On Tue, Apr 12, 2011 at 4:39 PM, Boyko Bantchev <[email protected]> wrote:
>> The dictionary says that u/y inserts u between the items of y. For the
>> case where 1=#y there is only one item of y and so there is no place
>> to insert u, so u is inserted nowhere.
>
> How does it follow from nowhere-inserting u that u/y returns y as
> it is?  How does it follow that it returns anything to do with y?

In the general case, it does not return y as it is.  Instead, it
returns the only item in y.

Only when y is rank 0 can u/y return y as it is.

> Or anything at all?  It doesn't follow.  Nothing in the definition
> leads to such a conclusion.  The definition is underspecified.
> Returning an empty or identity value or even an error is as complying
> with such a definition as returning y.

This can only be true if you have ignored large parts of the dictionary.

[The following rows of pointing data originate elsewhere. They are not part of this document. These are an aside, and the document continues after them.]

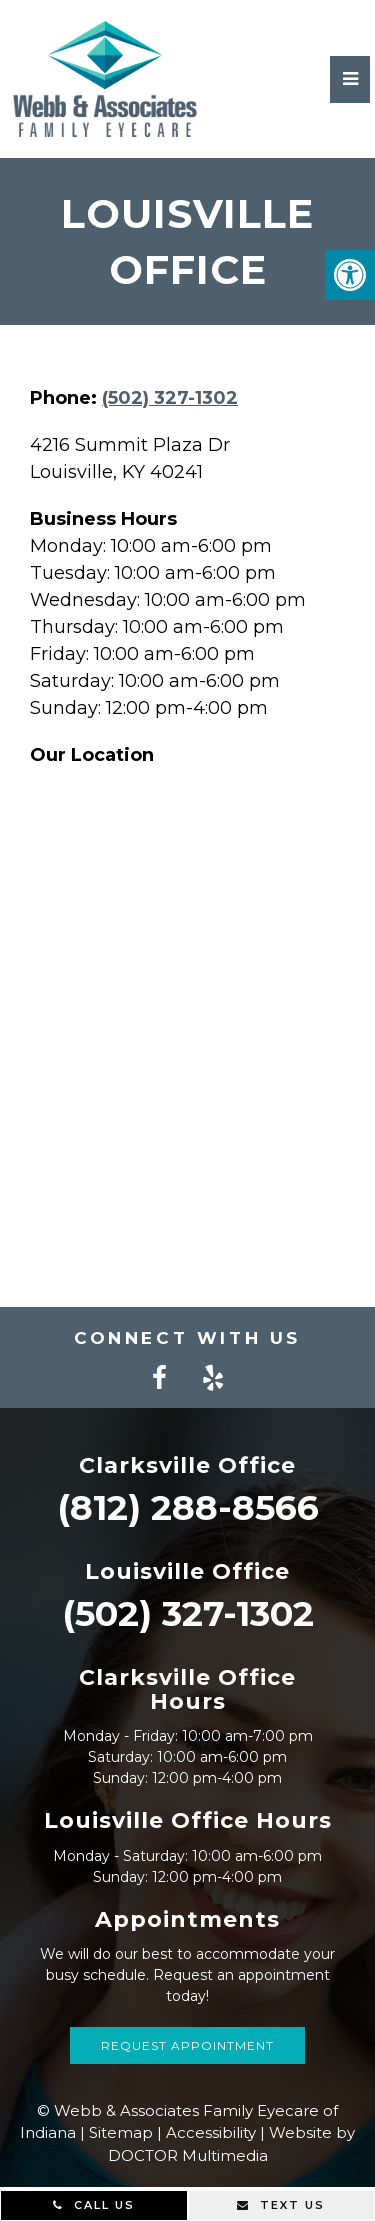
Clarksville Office (187, 1465)
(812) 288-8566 (188, 1507)
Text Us (281, 2205)
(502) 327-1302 (170, 398)
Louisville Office (187, 1571)
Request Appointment (187, 2045)
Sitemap (121, 2132)
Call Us (94, 2205)
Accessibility (211, 2132)
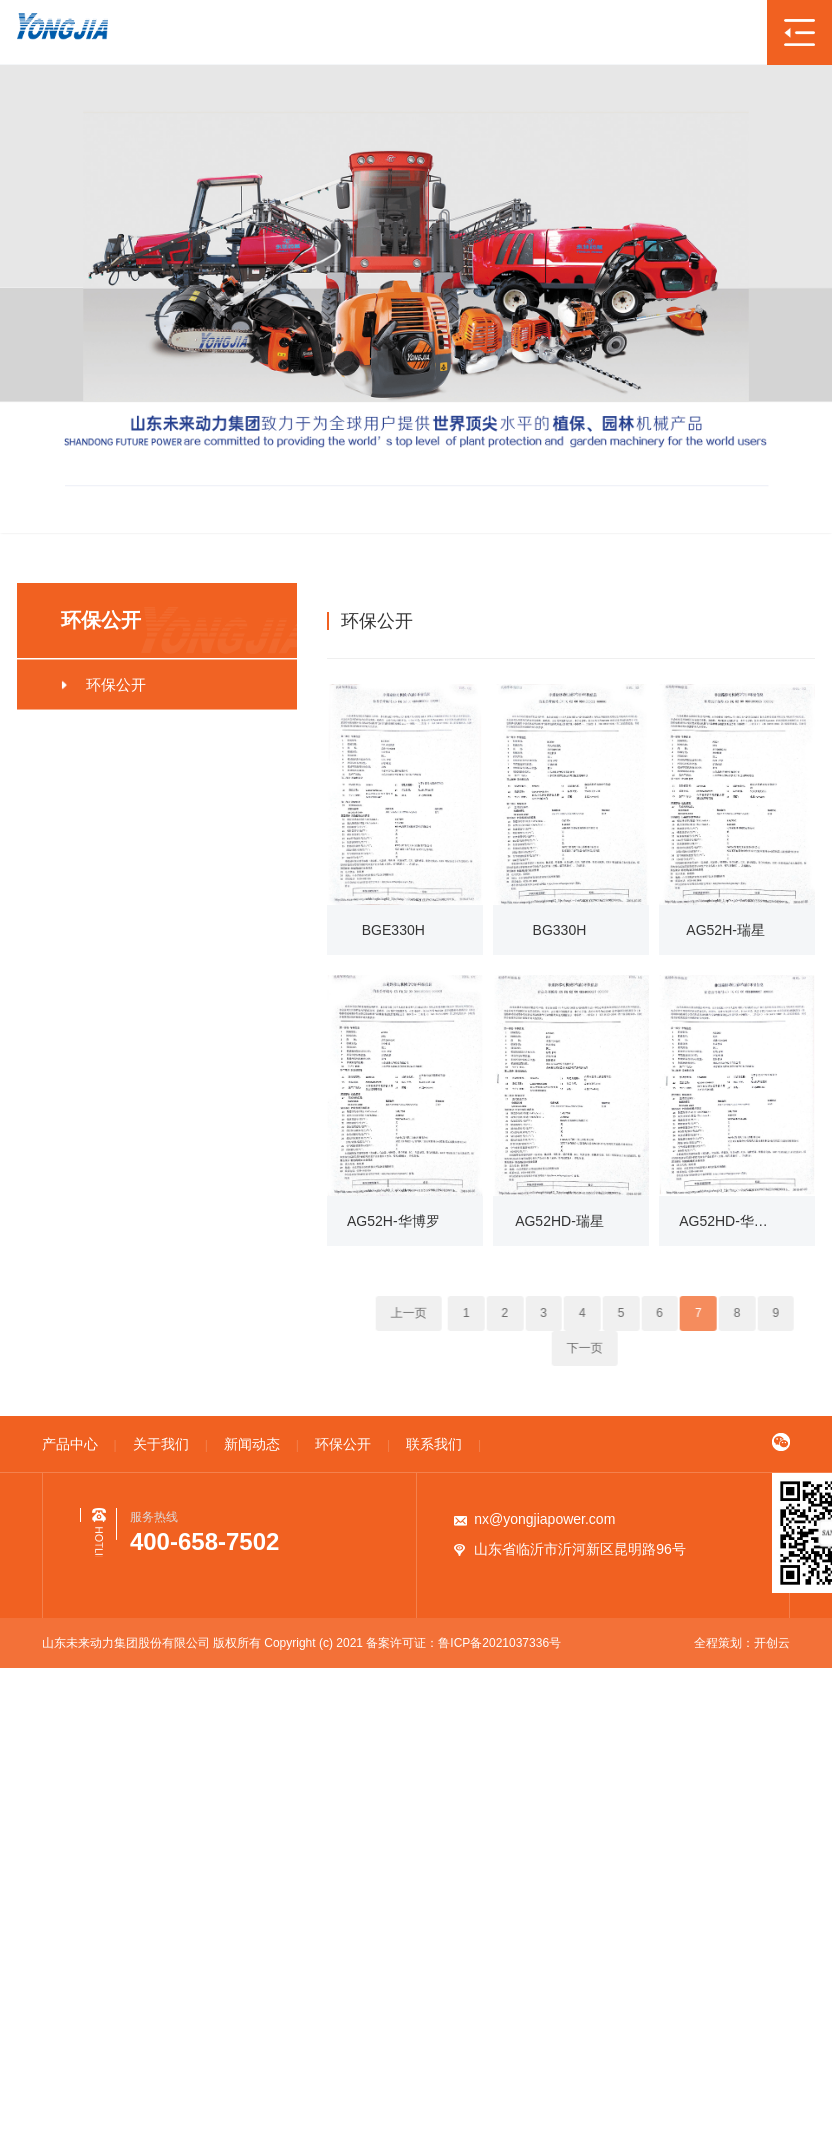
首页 (654, 620)
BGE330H (393, 930)
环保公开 (713, 620)
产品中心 (70, 1444)
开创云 (772, 1643)
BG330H (560, 930)
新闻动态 (252, 1444)
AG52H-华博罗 (393, 1221)
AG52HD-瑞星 (559, 1221)
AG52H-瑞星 (725, 930)
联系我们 (434, 1444)
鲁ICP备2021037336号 (499, 1643)
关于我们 (161, 1444)
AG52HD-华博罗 (725, 1221)
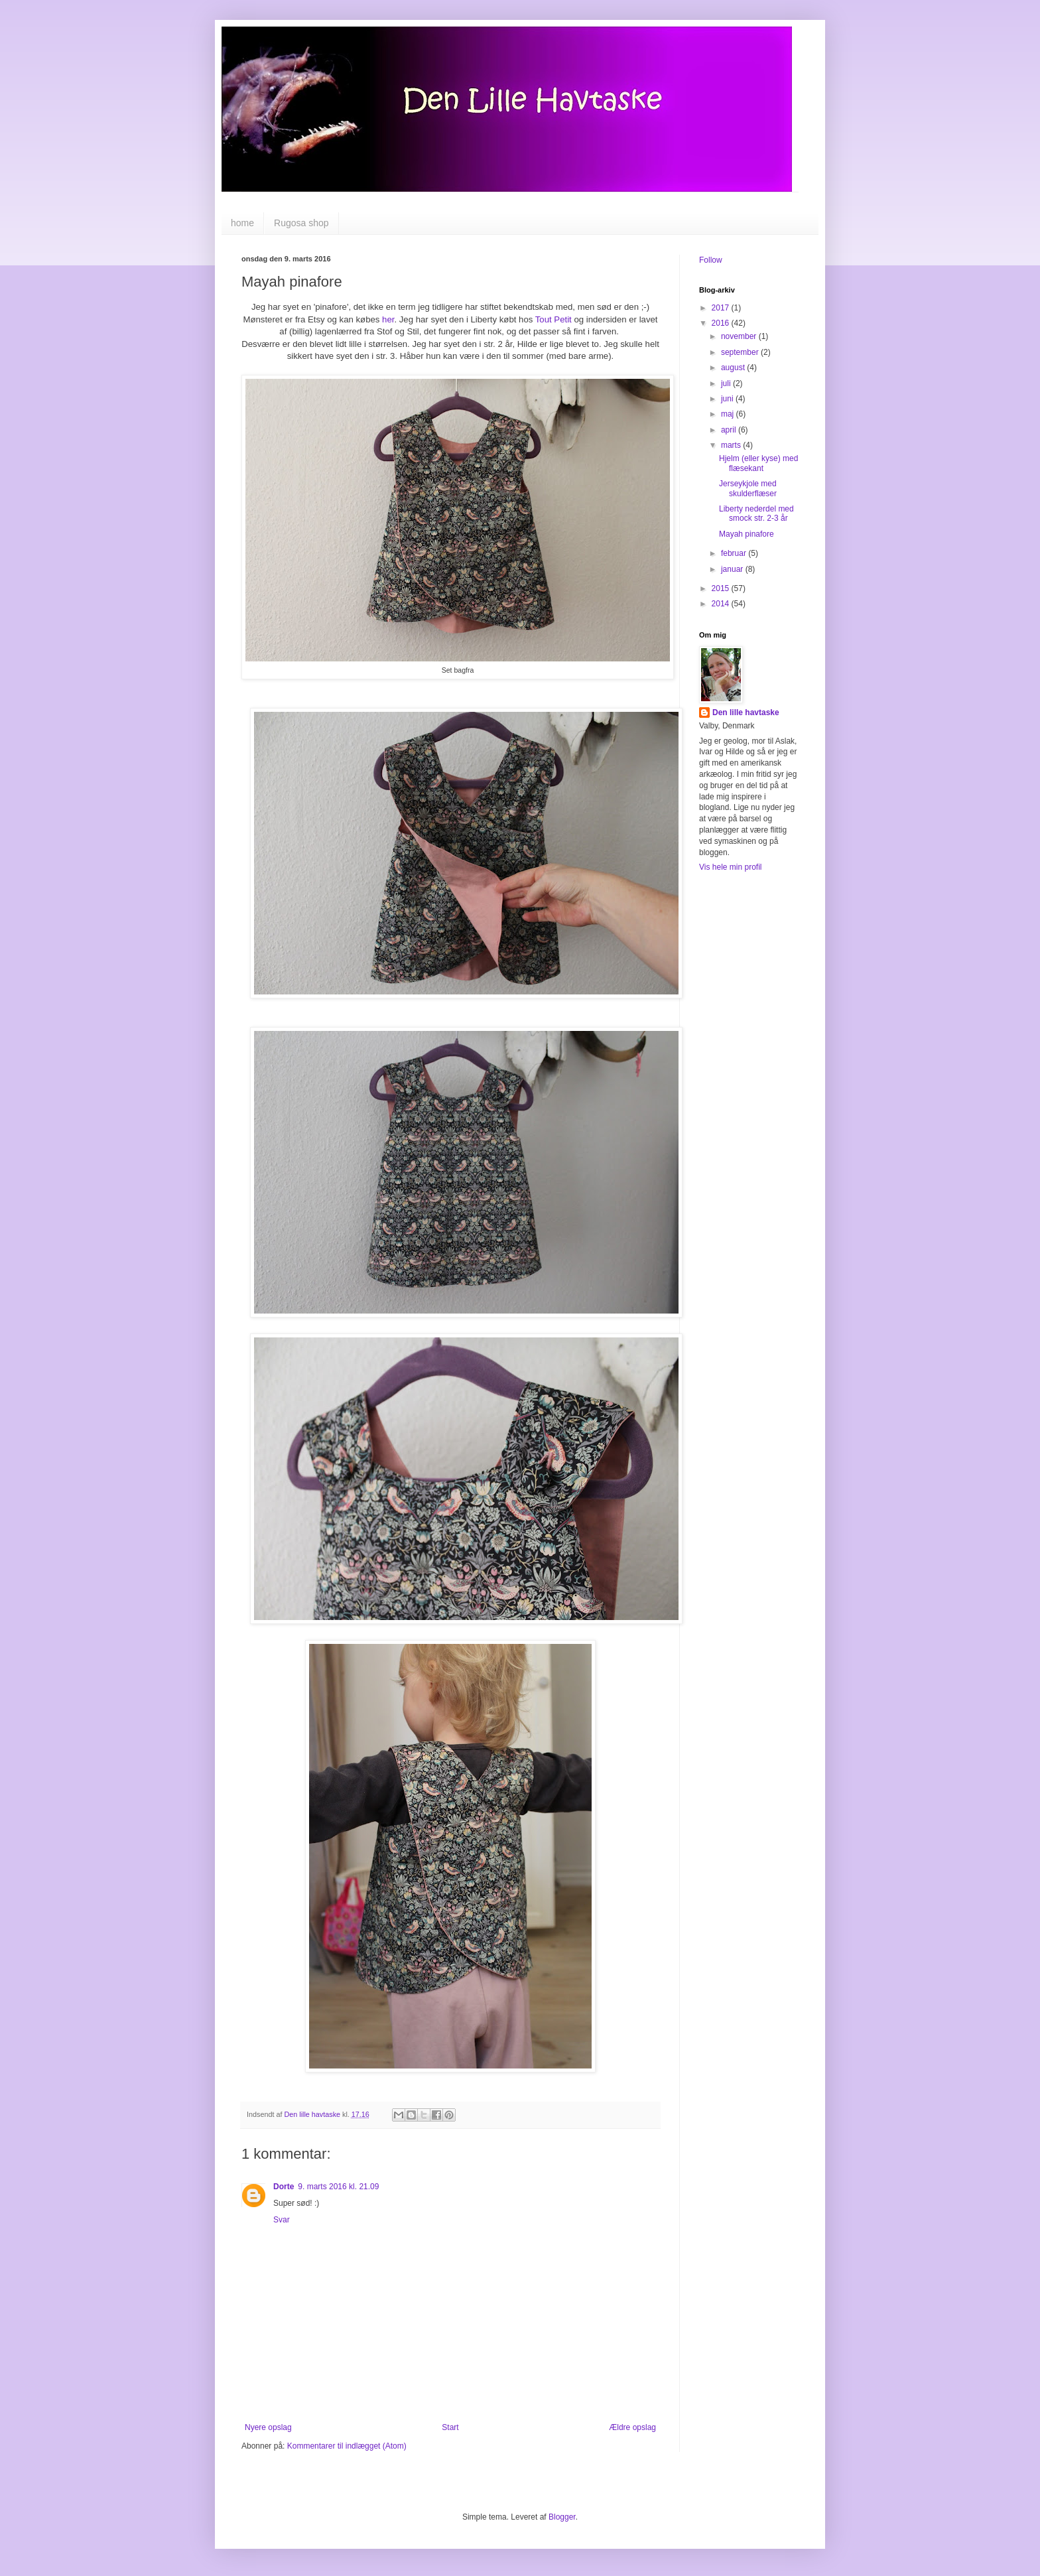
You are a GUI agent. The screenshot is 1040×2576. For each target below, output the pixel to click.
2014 (722, 603)
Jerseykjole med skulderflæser (748, 488)
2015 (722, 588)
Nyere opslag (268, 2427)
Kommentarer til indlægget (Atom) (347, 2446)
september (741, 352)
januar (733, 569)
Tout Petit (553, 319)
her (388, 319)
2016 (722, 323)
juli (727, 383)
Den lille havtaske (745, 712)
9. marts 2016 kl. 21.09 (338, 2186)
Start (450, 2427)
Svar (281, 2219)
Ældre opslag (632, 2427)
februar (734, 553)
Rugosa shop (301, 223)
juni (728, 398)
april (729, 430)
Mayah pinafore (746, 534)
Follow (710, 260)
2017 (722, 307)
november (740, 336)
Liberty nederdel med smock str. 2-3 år (756, 513)
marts (732, 445)
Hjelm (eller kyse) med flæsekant (758, 463)
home (242, 223)
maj (728, 414)
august (734, 367)
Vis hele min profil (730, 867)
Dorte (283, 2186)
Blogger (562, 2517)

For example: +/ is sum.  The sum of a single item list should be obvious.
I already gave you a dictionary url that covers that.,

> (Note: whether any of these interpretations is meaningful and useful for
> any specific purpose is irrelevant here: we are discussing what is deducible
> from /'s definition, that's all.)

If by /'s definition you mean just that one page, ignoring all of the
rest of the dictionary, and anything that a person might use to find
the definitions of the words and symbols used?

Yeah, ok, that would not define anything at all.

But I see no reason to care about that kind of focus.

> Besides, consider the following hypothesis.  Let us pretend that the DoJ
> didn't define u/y for an empty y.  Then, if it were true that from the absence
> of the possibility to apply u you could still infer /'s behaviour, you should
> be able to tell what that behaviour would be.  So, could you tell what
> would u/$0 have to return then, and why?

I do not understand this question.

> For me, common sense means that the verb in the sentence
>    `applies the dyad u between the items of y'
> should indeed be understood as `applies' (not including `sometimes it
> doesn't'), and precisely `between'.  Assuming what happens when there
> is no `between' is not a formal consequence of the sentence.
>
>> http://algebra.math.ust.hk/determinant/01_geometry/lecture1.shtml
>
> I fail to see the relevance of this text to the discussion on /'s definition.

I posted that in a followup -- the determinant of a 1 by 1 matrix is
the single number in that matrix.

But that was not really necessary.  Any use of that definition for
determinant is going to be using -/ on single item lists.  And larger
matrices require the long right scope that J uses.